Extracted entries section start

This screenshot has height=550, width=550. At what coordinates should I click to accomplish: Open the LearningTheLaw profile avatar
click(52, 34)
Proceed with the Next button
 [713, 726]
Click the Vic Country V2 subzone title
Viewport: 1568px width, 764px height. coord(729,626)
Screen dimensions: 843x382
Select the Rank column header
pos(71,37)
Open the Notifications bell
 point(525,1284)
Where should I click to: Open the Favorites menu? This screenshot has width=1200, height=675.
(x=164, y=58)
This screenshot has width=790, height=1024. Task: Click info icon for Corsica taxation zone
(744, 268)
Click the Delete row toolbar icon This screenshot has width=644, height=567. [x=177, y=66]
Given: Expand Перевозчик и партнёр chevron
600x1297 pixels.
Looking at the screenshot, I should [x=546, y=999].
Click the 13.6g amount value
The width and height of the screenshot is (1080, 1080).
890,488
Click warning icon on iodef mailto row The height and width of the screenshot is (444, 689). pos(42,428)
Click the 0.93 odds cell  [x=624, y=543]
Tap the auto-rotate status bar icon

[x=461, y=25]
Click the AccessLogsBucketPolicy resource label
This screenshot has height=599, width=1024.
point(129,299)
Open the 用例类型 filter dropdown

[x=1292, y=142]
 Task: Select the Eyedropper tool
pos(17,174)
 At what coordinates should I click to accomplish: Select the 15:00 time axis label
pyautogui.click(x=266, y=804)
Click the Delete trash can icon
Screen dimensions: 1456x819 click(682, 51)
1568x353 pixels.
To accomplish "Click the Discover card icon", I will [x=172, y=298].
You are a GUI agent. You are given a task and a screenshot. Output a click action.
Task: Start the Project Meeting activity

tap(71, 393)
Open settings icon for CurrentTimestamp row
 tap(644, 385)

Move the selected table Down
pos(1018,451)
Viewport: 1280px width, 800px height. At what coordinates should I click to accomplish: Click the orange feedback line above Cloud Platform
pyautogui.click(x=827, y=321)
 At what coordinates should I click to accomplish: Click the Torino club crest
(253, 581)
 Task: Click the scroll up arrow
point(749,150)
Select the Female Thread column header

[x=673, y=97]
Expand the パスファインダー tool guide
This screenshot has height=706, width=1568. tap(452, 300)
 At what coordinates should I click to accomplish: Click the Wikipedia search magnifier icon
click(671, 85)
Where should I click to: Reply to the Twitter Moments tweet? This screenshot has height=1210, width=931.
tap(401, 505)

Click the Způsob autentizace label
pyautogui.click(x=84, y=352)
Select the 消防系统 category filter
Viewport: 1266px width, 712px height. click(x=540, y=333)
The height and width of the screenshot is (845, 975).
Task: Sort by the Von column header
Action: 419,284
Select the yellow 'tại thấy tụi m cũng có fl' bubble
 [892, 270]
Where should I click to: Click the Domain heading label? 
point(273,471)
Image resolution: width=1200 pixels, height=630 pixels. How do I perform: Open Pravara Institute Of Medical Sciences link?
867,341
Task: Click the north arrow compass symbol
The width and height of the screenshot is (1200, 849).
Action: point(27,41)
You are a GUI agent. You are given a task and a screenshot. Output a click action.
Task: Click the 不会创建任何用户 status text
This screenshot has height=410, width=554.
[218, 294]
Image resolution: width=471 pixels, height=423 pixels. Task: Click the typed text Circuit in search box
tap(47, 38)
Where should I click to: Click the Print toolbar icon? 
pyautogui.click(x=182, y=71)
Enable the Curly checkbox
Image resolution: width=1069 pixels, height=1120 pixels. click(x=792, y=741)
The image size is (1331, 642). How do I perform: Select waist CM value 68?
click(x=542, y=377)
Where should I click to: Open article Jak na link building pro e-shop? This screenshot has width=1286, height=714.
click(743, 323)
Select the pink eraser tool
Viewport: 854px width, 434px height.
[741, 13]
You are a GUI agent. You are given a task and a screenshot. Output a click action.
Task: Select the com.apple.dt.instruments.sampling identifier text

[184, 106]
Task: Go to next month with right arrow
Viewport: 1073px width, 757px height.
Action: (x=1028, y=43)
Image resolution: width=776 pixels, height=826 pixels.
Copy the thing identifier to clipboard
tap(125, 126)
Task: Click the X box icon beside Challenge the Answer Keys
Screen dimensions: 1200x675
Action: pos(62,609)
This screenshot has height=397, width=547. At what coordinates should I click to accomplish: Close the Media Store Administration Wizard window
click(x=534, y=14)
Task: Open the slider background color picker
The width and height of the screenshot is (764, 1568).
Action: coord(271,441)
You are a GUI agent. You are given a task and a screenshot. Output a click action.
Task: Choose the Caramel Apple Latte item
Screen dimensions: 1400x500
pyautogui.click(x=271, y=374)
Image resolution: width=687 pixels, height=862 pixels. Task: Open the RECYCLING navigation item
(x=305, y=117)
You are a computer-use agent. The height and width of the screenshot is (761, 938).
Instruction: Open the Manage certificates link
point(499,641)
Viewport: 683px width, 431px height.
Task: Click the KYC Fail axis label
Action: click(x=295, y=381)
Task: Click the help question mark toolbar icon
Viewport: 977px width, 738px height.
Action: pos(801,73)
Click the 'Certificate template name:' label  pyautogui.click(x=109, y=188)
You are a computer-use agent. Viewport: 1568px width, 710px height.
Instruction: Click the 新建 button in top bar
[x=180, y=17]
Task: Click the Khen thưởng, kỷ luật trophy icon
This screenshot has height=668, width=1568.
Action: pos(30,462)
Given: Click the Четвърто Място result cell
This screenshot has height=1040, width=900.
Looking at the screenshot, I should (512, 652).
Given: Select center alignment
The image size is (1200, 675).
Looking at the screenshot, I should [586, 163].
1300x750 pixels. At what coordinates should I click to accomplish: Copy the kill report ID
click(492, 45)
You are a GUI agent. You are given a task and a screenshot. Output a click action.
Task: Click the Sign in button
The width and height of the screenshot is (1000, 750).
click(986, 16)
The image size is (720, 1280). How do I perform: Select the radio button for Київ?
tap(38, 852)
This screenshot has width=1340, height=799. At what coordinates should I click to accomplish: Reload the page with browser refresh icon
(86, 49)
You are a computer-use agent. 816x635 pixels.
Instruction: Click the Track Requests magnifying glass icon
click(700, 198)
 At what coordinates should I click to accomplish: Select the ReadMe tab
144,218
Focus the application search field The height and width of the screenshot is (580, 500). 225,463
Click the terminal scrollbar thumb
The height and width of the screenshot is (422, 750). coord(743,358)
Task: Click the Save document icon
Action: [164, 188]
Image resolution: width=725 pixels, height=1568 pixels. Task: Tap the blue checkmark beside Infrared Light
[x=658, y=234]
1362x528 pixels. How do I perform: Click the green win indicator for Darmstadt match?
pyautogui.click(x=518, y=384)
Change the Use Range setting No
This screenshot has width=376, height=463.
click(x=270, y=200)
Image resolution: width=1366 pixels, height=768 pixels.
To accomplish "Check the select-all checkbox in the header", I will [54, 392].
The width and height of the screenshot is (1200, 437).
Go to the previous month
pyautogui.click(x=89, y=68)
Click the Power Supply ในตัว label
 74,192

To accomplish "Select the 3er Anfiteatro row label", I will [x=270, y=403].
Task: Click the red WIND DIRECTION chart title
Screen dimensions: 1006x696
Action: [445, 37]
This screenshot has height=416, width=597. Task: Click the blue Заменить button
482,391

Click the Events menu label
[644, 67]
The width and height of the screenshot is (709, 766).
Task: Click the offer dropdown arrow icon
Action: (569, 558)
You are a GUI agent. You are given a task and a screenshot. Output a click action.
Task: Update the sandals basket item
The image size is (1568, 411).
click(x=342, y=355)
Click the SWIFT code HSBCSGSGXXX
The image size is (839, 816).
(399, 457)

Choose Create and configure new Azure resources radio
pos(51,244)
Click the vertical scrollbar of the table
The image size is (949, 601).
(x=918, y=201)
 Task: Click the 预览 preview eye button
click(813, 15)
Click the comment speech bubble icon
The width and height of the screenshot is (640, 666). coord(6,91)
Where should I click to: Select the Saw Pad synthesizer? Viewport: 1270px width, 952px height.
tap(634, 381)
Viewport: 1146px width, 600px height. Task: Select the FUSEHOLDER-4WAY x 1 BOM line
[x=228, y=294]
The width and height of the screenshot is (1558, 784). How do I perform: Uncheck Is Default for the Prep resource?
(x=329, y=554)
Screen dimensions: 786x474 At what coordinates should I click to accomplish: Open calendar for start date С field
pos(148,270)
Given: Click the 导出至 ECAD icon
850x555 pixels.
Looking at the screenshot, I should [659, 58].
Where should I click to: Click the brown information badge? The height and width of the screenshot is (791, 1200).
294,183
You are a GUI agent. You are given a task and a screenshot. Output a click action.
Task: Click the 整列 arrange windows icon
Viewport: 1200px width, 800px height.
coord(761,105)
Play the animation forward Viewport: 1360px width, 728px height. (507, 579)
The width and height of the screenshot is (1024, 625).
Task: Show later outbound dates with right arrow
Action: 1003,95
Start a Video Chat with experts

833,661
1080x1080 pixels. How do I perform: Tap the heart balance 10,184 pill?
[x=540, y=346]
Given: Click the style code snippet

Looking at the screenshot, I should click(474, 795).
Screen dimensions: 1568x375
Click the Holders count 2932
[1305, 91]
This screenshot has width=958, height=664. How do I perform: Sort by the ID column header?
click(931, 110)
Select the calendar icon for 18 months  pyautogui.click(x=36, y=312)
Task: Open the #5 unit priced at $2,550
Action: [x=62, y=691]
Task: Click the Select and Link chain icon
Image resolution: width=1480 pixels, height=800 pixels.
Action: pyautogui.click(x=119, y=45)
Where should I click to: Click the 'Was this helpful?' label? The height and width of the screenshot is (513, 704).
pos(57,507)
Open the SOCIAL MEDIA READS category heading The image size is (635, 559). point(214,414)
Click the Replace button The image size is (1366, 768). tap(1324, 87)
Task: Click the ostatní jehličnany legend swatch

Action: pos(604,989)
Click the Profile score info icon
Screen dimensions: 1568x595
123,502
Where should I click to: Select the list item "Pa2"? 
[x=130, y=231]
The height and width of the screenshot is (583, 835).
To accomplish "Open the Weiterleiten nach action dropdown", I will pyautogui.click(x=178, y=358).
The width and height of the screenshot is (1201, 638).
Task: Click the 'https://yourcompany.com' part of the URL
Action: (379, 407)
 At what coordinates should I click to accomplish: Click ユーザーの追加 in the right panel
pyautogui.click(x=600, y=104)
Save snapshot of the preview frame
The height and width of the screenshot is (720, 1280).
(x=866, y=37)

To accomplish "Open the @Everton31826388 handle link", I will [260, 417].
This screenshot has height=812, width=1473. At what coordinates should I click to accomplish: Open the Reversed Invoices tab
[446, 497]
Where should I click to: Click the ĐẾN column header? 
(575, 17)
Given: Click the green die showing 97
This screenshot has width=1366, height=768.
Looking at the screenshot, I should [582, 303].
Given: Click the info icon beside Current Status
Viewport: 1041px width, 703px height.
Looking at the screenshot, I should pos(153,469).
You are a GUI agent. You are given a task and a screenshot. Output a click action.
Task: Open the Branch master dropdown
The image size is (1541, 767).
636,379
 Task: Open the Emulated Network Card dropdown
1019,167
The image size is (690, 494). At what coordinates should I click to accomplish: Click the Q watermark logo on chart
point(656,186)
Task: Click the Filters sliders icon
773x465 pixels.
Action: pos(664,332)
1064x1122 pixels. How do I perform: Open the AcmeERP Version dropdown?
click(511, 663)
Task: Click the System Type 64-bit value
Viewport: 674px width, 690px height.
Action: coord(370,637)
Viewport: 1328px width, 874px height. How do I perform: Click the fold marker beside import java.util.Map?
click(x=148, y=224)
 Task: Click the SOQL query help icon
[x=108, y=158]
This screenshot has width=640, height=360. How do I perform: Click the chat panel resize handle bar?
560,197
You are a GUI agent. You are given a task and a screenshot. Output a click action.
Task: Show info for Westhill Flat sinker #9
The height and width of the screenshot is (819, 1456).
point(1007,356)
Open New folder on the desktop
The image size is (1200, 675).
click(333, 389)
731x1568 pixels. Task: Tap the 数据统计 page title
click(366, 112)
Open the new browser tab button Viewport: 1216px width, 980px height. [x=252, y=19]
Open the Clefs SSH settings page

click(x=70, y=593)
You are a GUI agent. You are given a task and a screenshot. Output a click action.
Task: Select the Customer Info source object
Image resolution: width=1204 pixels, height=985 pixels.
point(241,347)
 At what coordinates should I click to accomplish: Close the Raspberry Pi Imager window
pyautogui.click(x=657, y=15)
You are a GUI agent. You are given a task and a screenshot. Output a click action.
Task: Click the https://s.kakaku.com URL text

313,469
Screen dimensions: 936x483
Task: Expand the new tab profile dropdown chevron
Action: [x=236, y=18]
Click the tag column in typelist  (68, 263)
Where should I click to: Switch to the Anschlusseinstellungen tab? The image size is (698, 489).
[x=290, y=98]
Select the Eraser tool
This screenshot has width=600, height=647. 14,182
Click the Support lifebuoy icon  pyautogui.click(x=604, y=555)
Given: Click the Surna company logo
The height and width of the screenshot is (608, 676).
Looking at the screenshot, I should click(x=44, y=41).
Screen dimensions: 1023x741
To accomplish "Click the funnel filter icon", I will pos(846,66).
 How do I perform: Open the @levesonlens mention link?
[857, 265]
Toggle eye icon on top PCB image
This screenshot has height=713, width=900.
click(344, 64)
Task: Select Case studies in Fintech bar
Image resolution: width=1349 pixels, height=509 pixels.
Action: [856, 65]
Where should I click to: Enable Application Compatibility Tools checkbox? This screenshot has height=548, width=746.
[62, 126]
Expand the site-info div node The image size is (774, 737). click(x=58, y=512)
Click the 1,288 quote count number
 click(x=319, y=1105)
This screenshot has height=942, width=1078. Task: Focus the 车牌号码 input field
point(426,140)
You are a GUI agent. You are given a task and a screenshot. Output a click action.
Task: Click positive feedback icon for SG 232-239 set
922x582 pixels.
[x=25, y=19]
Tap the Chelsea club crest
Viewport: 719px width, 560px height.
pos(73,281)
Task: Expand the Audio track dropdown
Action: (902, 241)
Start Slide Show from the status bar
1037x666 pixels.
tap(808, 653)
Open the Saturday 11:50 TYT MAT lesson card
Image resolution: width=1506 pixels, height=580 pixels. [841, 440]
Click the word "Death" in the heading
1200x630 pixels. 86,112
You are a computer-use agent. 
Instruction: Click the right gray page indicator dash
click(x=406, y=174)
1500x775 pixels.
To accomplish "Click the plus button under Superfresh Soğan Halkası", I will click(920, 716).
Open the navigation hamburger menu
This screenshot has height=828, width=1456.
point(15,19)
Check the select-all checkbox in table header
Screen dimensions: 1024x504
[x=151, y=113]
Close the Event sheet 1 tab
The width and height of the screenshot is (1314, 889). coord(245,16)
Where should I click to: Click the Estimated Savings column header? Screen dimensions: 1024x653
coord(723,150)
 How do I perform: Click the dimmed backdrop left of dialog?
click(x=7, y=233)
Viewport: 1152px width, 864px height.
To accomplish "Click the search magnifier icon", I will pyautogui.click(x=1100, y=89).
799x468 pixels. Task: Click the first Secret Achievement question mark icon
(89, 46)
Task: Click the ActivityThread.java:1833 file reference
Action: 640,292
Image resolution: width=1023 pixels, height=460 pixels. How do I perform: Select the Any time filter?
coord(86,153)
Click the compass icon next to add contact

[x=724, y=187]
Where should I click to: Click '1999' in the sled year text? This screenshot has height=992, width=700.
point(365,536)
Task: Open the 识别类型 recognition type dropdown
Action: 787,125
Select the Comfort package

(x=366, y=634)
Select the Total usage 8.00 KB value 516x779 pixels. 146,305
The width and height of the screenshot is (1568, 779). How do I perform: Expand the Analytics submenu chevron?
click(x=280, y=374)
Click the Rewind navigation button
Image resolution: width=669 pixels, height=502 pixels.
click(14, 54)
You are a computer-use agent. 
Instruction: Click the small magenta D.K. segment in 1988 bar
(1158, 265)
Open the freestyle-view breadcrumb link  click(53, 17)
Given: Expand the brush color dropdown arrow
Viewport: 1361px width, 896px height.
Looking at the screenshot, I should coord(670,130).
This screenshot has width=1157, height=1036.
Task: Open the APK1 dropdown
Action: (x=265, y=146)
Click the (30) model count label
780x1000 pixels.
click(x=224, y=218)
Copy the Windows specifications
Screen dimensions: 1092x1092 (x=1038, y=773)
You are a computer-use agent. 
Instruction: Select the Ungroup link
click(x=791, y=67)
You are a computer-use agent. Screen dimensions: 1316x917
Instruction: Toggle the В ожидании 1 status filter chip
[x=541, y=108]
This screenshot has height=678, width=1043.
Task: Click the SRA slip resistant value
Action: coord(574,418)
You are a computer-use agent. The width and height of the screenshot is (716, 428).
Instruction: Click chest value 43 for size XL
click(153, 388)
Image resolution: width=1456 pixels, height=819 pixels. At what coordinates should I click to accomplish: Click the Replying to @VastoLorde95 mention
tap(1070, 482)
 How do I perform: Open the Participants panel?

Extracted entries section end

Work request - From the line that has "Task: Click the 不会创建任何用户 status text" through the line that has "You are a computer-use agent. Viewport: 1568px", copy every line exactly as it appears above, and leave out all others.

Output -
Task: Click the 不会创建任何用户 status text
This screenshot has height=410, width=554.
[218, 294]
Image resolution: width=471 pixels, height=423 pixels. Task: Click the typed text Circuit in search box
tap(47, 38)
Where should I click to: Click the Print toolbar icon? 
pyautogui.click(x=182, y=71)
Enable the Curly checkbox
Image resolution: width=1069 pixels, height=1120 pixels. click(x=792, y=741)
The image size is (1331, 642). How do I perform: Select waist CM value 68?
click(x=542, y=377)
Where should I click to: Open article Jak na link building pro e-shop? This screenshot has width=1286, height=714.
click(743, 323)
Select the pink eraser tool
Viewport: 854px width, 434px height.
[741, 13]
You are a GUI agent. You are given a task and a screenshot. Output a click action.
Task: Select the com.apple.dt.instruments.sampling identifier text

[184, 106]
Task: Go to next month with right arrow
Viewport: 1073px width, 757px height.
Action: (x=1028, y=43)
Image resolution: width=776 pixels, height=826 pixels.
Copy the thing identifier to clipboard
tap(125, 126)
Task: Click the X box icon beside Challenge the Answer Keys
Screen dimensions: 1200x675
Action: pos(62,609)
This screenshot has height=397, width=547. At what coordinates should I click to accomplish: Close the Media Store Administration Wizard window
click(x=534, y=14)
Task: Open the slider background color picker
The width and height of the screenshot is (764, 1568).
Action: coord(271,441)
You are a GUI agent. You are given a task and a screenshot. Output a click action.
Task: Choose the Caramel Apple Latte item
Screen dimensions: 1400x500
pyautogui.click(x=271, y=374)
Image resolution: width=687 pixels, height=862 pixels. Task: Open the RECYCLING navigation item
(x=305, y=117)
You are a computer-use agent. The height and width of the screenshot is (761, 938).
Instruction: Open the Manage certificates link
point(499,641)
Viewport: 683px width, 431px height.
Task: Click the KYC Fail axis label
Action: click(x=295, y=381)
Task: Click the help question mark toolbar icon
Viewport: 977px width, 738px height.
Action: pos(801,73)
Click the 'Certificate template name:' label  pyautogui.click(x=109, y=188)
You are a computer-use agent. Viewport: 1568px width, 710px height.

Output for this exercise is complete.